Услышь нас, Боже - Малькольм Лаури
Мыслимое ли дело? Мартин не испытывал благодарности, равно как и сочувствия к шкиперу, простоявшему на мостике восемь часов: он сам безвылазно сидел в каюте, не решаясь выйти на палубу, чтобы не пропустить приглашения, если его все-таки позовут на аперитив. В конце концов он побрился и в последнем акте отчаяния даже налил в тазик воды и вымыл ноги, чего не делал уже много месяцев, а потом попытался постричь ногти на ногах, чего не делал уже много лет: все эти странные, парадоксальные приготовления делались в известном смысле ради аперитива, на который их явно не собираются приглашать. Примроуз сдалась первой и предложила Мартину, скорбно глядящему на корабль, видневшийся на пасмурном горизонте и напоминавший своим силуэтом Эмпайр-стейт-билдинг, купить вина у стюарда. (Попытайтесь найти причины, по которым Мартин не способен на такое простейшее действие и в итоге отправляет Примроуз поговорить со шкипером.) Вино наверняка купить можно. (Мартин, старый сквалыга, хотел прикупить pinard[43].) Но они со шкипером в одной лодке. В буквальном смысле. К тому же шкипер был не уверен, что они смогут пополнить запасы на Кюрасао. Возможно, он телеграфирует в представительство компании, чтобы им подготовили, так сказать, провиант… Долгий день тянулся до самого ужина, за которым Мартин сидел молчаливый, мрачный и пил слишком много вина – почти ненавидя его за то, что мог пить его только за ужином, – практически не в состоянии поддерживать разговор с бедными сальвадорцами и каким-то хмурым персонажем, которого видел мельком сквозь приоткрытую дверь, когда тот надевал новые деревянные башмаки. Мыслимое ли дело, что даже после ужина, даже после того как шкипер, должно быть, давно залег спать, Мартин все еще медлил, топчась на пороге каюты на своих относительно чистых, хоть и распухших ногах, все еще как бы ждал – бог весть чего – и явственно различал сквозь хриплый казачий хор ветра, треск электрического вентилятора, грохот моторов и моря, слова «аперитив, аперитив», на мотив «Frère Jacques» в бесконечном повторе…
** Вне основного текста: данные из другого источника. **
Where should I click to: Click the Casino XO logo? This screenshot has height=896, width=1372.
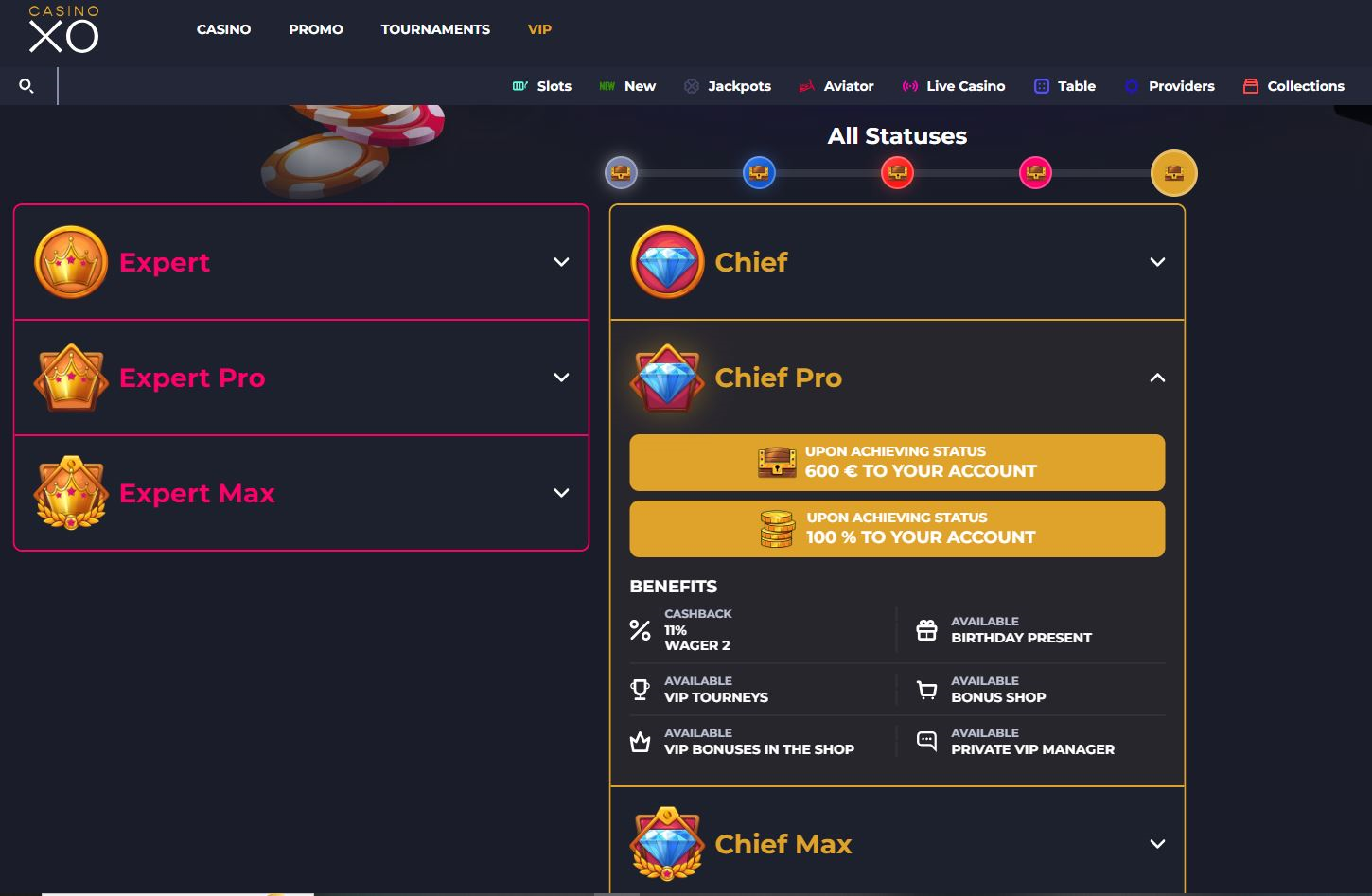coord(63,29)
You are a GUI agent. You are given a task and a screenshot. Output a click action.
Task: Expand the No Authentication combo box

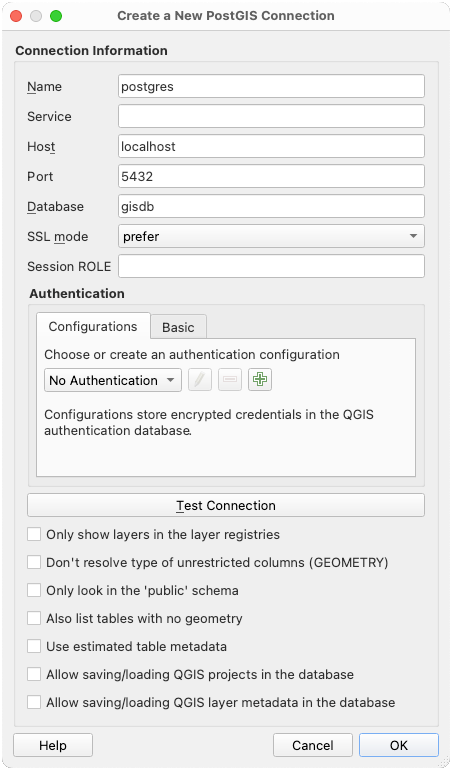click(113, 380)
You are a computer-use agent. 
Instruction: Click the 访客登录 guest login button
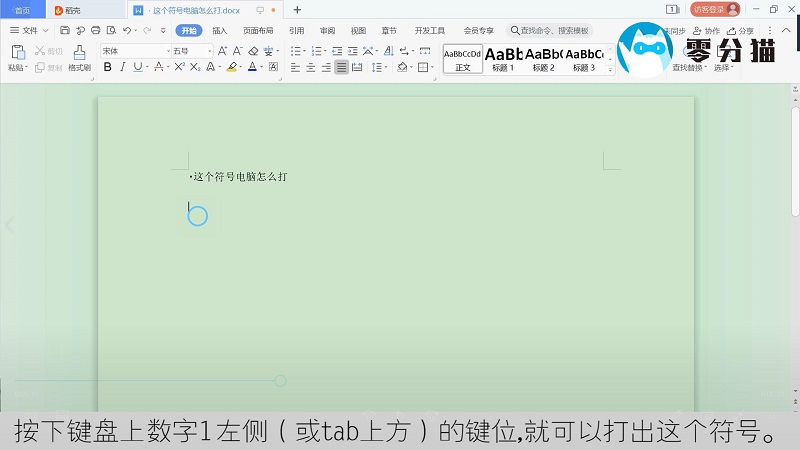[715, 9]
Безмолвный, он взошел на пик у Брагман-Блафф.
Безмолвный, он взошел на пик у Манки-Пойнт.
…Как не писал Китс[44].
Прощай, территория la mordida – прощай, и пусть Господь Бог ниспошлет тебе скорбей! (Нет, беру свои слова обратно: скорбей тебе и так отпущено с лихвой. Живи, треклятая Мексика, живи, являя собой пример христианского милосердия, которое там у вас исповедует повсеместно, пока тебя не погубит мерзость запустения!)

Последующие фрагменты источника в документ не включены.